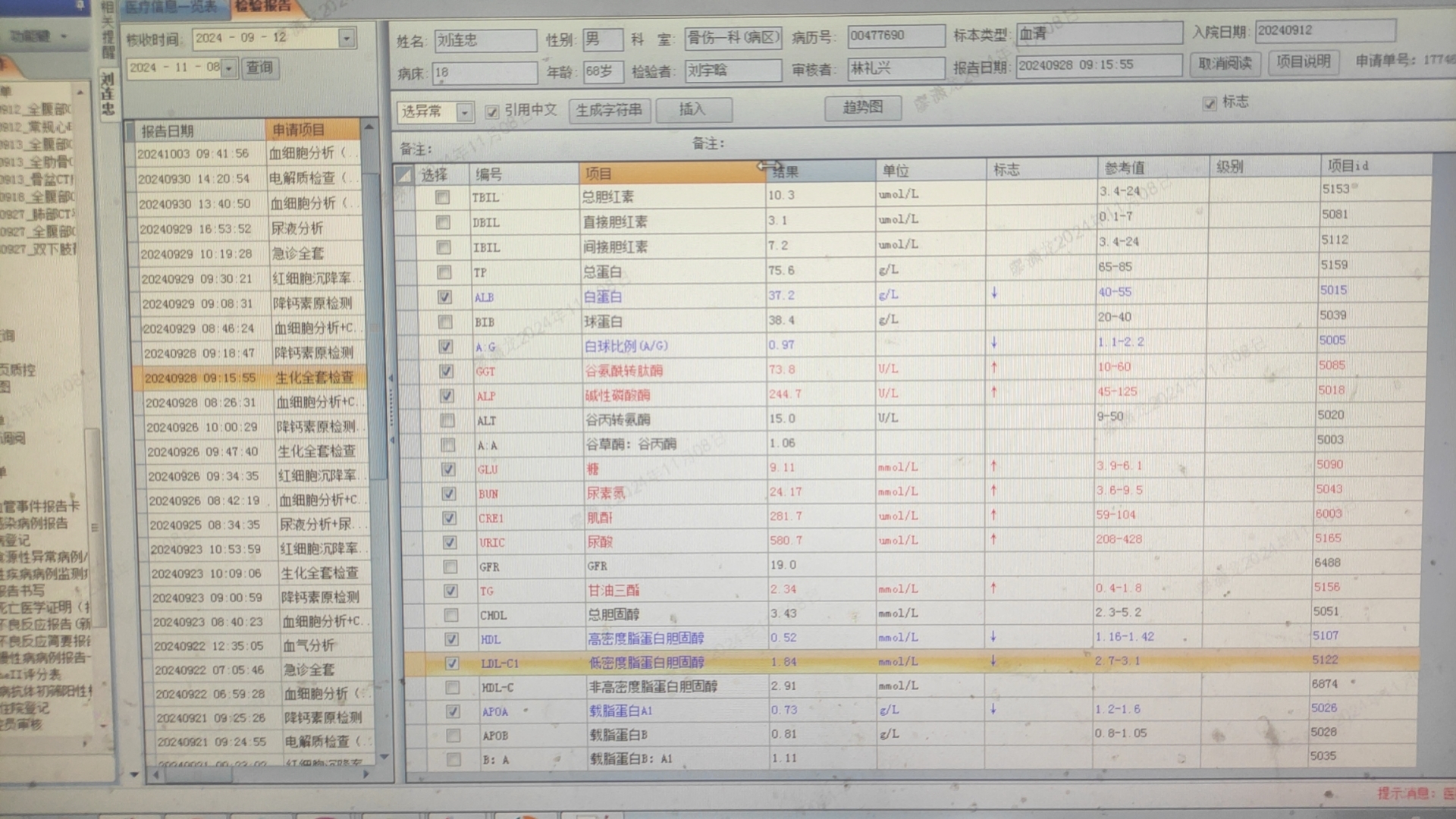The image size is (1456, 819).
Task: Open the 2024-11-08 date picker dropdown
Action: 228,68
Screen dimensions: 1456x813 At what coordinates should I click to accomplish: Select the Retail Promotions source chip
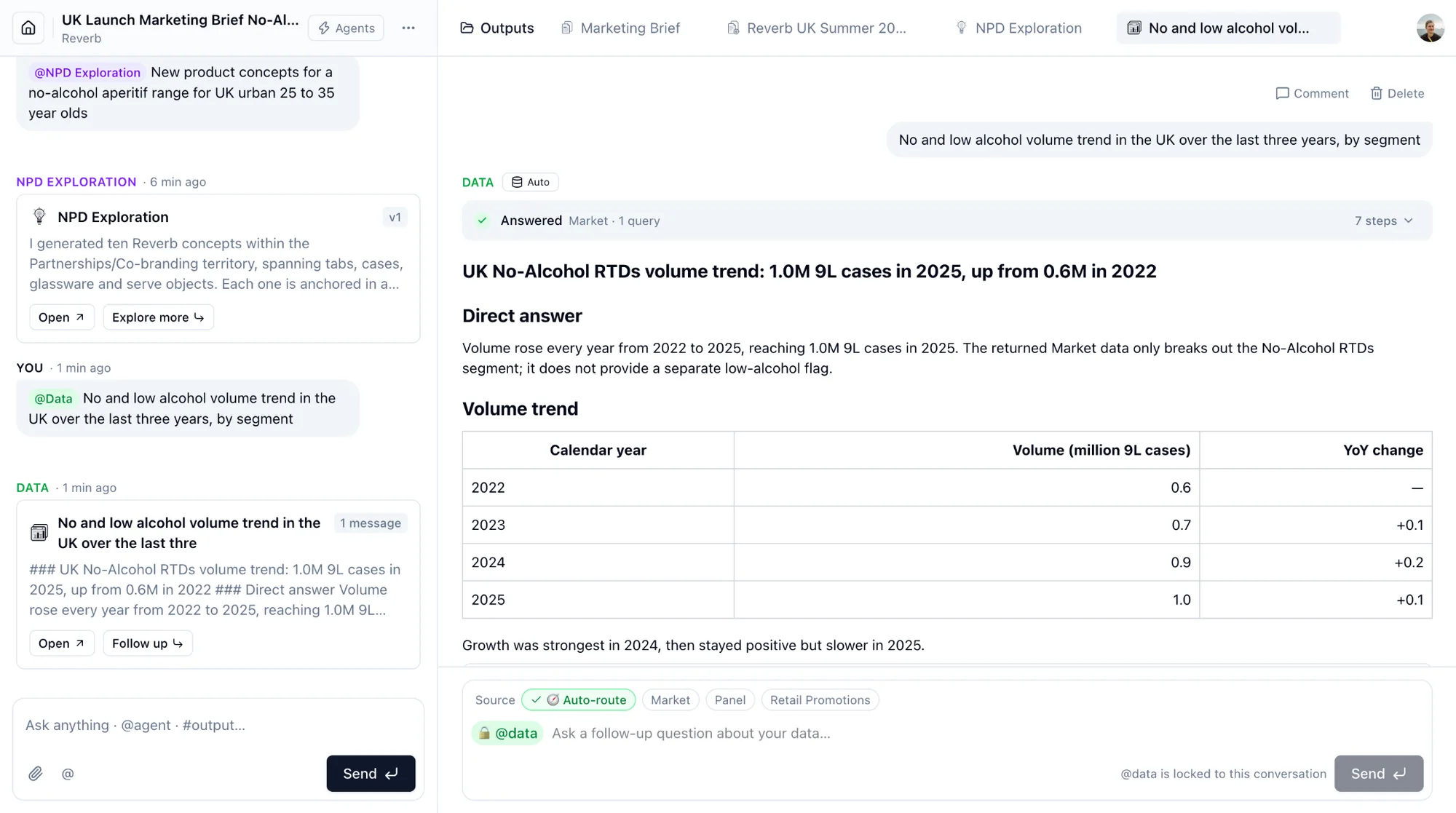click(820, 699)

**Task details**: Could you reproduce verbatim everything from the line containing "Screen dimensions: 1456x813" through the end of the records, omitting the pictures?

**Expected answer**:
Screen dimensions: 1456x813 At what coordinates should I click to accomplish: Select the Retail Promotions source chip
click(820, 699)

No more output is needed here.